[OR23-3] 新生児・乳児期に二心室修復を受けた患児の神経発達特性の検討
Keywords:神経発達, 二心室修復, Bayley乳幼児発達検査
【目的】新生児から乳児期に二心室修復を受けた先天性心疾患児の術後神経発達の特徴を評価する。【方法】2016年から2019年で乳児期までに二心室修復を受けた患児に対し、術後6ヵ月以降にBayley乳幼児発達検査第3版(Bayley-3)を用いて神経発達評価を行った。症例は13例で心室中隔欠損(VSD)5例、ファロー四徴症(TOF)4例、完全大血管転位(TGA)4例。検査は小児科勤務で、発達検査のトレーニングを十分に受けた2名の臨床心理士が行った。認知、言語、運動の合成得点、言語領域と運動領域を2つの尺度に分けた尺度得点を用いた。疾患群間の比較には分散分析(one-way ANOVA)を用いた。文献より日本人で正期産、正常児の12カ月、36カ月時、低出生体重児の18カ月時のBayley-3の得点を対照とした。【結果】在胎週数38.3±1.3、出生時体重3015±523 g。手術時日齢は180(8-433)。検査時月齢は21±4、体重は9.8±1.3 kg。合成得点は、認知84.6±10.1、言語78.8±10.6、運動87.5±11.7で、尺度得点は、受容言語6.5±2.6、表出言語6.2±1.4、微細運動8.8±1.7、粗大運動7.1±3.5であった。
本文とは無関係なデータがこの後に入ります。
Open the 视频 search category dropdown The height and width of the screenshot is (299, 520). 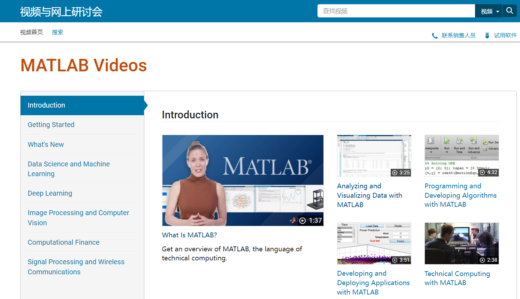pyautogui.click(x=488, y=10)
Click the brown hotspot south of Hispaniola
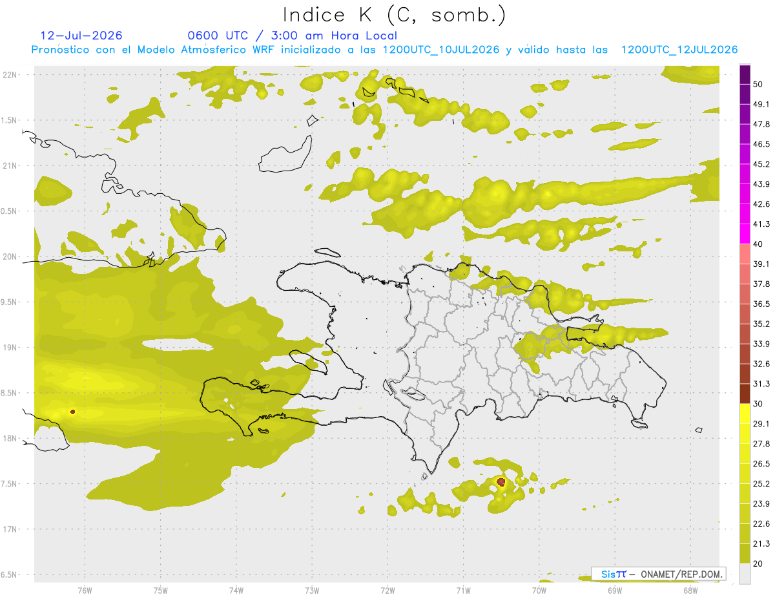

VSD、TOF、TGAの疾患群間で合成得点、尺度得点に差は認めなかった(認知、p= 0.81;言語、p= 0.90;運動、p= 0.97;受容言語、p= 0.83;表出言語、p= 0.88;微細運動、p= 0.11;粗大運動、p= 0.50)。【考察】合成得点は、認知、言語、運動の全領域で正常児より低値を示し、低出生体重児と同程度であった。合成得点の正常下限を85とすると、認知はボーダーライン、言語は下限を下回った。手術時期・侵襲は異なるものの、VSD、TOF、TGAの3群間では、神経発達評価に差はみられなかった。【結論】新生児・乳児期に二心室修復を受けた患児は、2歳前の時点で神経発達の遅延を認めた。特に言語でその傾向が著しく、当結果を踏まえた患者教育、介入プロセスの整備が望まれる。